In what sounds like a cross between a party and a design crit from architecture college, L&L Holdings held four marathon sessions last week to explore proposals for replacing the tower it owns at 425 Park Avenue with a new modern office building.
Last year, L&L revealed it planned to tear down the 1950s office block and replace it with something new. A complication in the zoning meant L&L had to keep the bottom 25 percent of the building intact, otherwise the developer would be forced to replace the current building with something smaller. It tapped 11 of the world’s top architects to come up with their own plans, then chose four to present preliminary designs, which took place last week.
These starchitects—Rem Koolhaas, Zaha Hadid, Norman Foster and Richard Rogers (all foreigners, including three Brits!)—each gave two hour presentations at L&L’s West 57th Street offices, according to a source, one in the morning, one in the evening, on Tuesday and Wednesday of last week. This was followed by either lunch or dinner at a different nearby restaurant.
The architects themselves were on-hand to make the presentation to L&L principals David Levinson and Robert Lapidus and their deputies. There were joined by a design advisory committee led by Columbia real estate dean Vishaan Chakrabarti, CBRE CEO and REBNY chair Mary Ann Tighe, Municipal Art Society president Vin Cipolla and former Landmarks Commission chair and current Hunter College president Jennifer Raab.

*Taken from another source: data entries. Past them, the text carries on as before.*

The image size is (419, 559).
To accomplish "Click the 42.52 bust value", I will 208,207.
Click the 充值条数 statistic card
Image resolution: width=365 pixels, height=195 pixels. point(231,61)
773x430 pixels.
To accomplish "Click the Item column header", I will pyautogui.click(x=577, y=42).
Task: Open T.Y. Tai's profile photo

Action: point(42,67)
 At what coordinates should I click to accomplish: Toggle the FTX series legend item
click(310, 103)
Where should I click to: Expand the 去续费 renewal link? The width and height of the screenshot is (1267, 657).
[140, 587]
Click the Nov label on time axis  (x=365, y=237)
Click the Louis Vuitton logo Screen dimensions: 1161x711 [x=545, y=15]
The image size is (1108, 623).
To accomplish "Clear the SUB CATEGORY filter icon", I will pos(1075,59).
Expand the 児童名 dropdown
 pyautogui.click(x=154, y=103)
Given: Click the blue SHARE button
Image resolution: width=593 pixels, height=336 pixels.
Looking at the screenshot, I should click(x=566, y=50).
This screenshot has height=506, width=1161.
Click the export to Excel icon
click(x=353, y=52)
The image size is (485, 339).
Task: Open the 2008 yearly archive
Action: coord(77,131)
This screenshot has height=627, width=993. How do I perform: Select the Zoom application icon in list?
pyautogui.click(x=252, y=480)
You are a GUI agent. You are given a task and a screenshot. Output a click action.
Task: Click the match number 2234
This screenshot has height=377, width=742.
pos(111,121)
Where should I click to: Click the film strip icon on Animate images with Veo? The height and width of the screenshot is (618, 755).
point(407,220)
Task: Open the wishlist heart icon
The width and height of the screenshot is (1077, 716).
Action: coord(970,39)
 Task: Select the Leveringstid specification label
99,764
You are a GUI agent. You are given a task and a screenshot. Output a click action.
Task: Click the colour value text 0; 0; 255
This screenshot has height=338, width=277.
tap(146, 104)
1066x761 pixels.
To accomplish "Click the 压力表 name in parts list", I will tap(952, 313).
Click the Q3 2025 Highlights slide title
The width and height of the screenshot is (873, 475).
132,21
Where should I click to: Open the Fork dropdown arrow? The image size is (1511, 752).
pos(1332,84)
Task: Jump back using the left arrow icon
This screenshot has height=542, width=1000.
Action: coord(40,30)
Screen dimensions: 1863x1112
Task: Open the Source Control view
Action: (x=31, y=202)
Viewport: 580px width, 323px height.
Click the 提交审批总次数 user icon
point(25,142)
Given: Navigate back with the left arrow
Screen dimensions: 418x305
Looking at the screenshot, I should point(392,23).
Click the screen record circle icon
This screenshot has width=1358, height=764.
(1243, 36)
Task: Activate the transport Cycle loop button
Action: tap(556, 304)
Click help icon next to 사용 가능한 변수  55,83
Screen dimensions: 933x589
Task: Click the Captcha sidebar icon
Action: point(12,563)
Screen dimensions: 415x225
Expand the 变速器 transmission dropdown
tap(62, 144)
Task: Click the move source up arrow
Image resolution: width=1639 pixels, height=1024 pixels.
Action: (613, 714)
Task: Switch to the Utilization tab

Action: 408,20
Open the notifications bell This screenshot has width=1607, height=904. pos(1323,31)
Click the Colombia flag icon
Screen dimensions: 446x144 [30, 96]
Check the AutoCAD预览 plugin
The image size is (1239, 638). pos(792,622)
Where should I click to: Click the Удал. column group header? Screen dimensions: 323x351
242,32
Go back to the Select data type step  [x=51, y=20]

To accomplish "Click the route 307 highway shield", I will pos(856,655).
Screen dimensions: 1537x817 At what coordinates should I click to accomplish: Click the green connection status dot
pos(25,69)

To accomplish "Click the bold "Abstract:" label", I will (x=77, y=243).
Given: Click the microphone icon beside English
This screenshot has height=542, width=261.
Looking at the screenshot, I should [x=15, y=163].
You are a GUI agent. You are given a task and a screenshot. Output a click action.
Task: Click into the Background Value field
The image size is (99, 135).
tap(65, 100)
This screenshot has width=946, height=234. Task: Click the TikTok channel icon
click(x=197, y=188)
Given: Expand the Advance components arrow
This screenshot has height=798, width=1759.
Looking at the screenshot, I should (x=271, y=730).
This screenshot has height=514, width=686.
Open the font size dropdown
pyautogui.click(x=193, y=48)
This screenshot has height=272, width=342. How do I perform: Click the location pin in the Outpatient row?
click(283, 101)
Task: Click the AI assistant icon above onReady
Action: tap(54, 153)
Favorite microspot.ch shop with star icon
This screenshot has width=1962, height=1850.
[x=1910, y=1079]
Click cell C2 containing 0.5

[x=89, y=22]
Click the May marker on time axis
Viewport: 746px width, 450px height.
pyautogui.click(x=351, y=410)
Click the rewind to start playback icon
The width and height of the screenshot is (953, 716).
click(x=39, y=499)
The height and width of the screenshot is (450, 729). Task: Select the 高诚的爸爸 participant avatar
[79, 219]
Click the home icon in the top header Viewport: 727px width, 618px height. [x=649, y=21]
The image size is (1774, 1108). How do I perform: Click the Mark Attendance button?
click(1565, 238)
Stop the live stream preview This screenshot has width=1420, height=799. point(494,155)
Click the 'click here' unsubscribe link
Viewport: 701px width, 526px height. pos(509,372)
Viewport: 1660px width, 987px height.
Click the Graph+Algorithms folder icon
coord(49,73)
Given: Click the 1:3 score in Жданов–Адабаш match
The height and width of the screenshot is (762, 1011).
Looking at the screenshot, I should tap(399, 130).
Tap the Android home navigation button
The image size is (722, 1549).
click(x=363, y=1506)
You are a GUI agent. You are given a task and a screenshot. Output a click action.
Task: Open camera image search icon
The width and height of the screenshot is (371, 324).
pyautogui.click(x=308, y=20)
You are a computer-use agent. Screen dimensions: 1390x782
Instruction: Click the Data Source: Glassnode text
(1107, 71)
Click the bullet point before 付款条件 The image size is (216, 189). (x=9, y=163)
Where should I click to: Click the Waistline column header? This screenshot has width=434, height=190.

According to our source, the designers each presented two different proposals, one in which the 25 percent provision was considered and another where the building could be torn down and replaced at the current floor-area-ratio with no restrictions, at an FAR of 18. There was no discussion of the recently announced Midtown East rezoning, which could allow buildings of exceptional quality to rise to a 24 FAR—50 percent bigger than the current zoning, a bonus that seems to tantalizing to pass up—because the plan had not yet been revealed.
The architects could always come up with such schemes at a later date, as the project is not expected to commence until 2015, when the tenants clear out all at once. Normally, this would present a major challenge for a landlord to re-tenant the building, but L&L has decided to use it to its advantage in replacing the aging structure instead.
Details of the different designs were not available, but they were said to be impressive. “They put a tremendous amount of time and thought into their presentations,” the source said. “They were extremely detailed and highly creative in their solutions to the site’s challenges.”
The details were confirmed by an L&L representative who declined to comment further. The designs are due to be unveiled sometime in the coming weeks, with a finalist to be announced by the end of the year.